Re: [PATCH] ACPI/APEI: Clear GHES block_status before panic()

From: James Morse
Date: Fri Dec 21 2018 - 13:52:27 EST


On 21/12/2018 11:17, Rafael J. Wysocki wrote:
> On Thursday, December 20, 2018 8:24:47 PM CET Borislav Petkov wrote:
>> + James.

Thanks,

>> On Wed, Dec 19, 2018 at 11:50:52AM -0500, David Arcari wrote:
>>> From: Lenny Szubowicz <lszubowi@xxxxxxxxxx>
>>>
>>> In __ghes_panic() clear the block status in the APEI generic
>>> error status block for that generic hardware error source before
>>> calling panic() to prevent a second panic() in the crash kernel
>>> for exactly the same fatal error.
>>>
>>> Otherwise ghes_probe(), running in the crash kernel, would see
>>> an unhandled error in the APEI generic error status block and
>>> panic again, thereby precluding any crash dump.
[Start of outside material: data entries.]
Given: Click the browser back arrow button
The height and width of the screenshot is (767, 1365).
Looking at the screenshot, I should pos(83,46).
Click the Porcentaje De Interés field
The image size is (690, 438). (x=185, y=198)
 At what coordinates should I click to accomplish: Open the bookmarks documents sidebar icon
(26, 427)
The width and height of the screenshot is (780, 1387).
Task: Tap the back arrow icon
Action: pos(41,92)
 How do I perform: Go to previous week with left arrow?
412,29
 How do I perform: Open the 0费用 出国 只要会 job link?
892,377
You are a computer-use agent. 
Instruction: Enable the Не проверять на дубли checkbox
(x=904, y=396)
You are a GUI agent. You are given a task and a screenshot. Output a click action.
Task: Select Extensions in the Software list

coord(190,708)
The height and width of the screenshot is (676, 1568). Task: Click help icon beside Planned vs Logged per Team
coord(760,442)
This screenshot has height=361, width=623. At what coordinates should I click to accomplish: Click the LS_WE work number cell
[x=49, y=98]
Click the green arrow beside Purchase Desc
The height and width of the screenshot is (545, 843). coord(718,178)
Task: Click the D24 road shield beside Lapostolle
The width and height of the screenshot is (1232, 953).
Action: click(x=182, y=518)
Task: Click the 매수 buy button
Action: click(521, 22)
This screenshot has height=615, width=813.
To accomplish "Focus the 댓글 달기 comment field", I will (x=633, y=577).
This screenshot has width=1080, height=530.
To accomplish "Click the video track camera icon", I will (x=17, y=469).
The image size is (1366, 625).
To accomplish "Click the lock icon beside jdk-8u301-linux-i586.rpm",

I bet that was fun to watch!


>>> diff --git a/drivers/acpi/apei/ghes.c b/drivers/acpi/apei/ghes.c
>>> index 02c6fd9..f008ba7 100644
>>> --- a/drivers/acpi/apei/ghes.c
>>> +++ b/drivers/acpi/apei/ghes.c
>>> @@ -691,6 +691,8 @@ static void __ghes_panic(struct ghes *ghes)
>>> {
>>> __ghes_print_estatus(KERN_EMERG, ghes->generic, ghes->estatus);
>>>
>>> + ghes_clear_estatus(ghes);
>>> +
>>> /* reboot to log the error! */
>>> if (!panic_timeout)
>>> panic_timeout = ghes_panic_timeout;
>>
>> Acked-by: Borislav Petkov <bp@xxxxxxx>
>
> Patch applied, thanks!

Great!

Do we need to ghes_ack_error() too?

With the location cleared the new kernel will never find the records, and
firmware can never re-use that location because it wasn't ack'd. The upshot is
RAS records can't be generated for the kdump kernel. The acpi spec talks about
use of the memory, so I don't think its fair for it to use this to disarm a
watchdog.

I think we can live with this as the kdump kernel isn't going to handle RAS
errors for the bulk of memory anyway.


Thanks,

James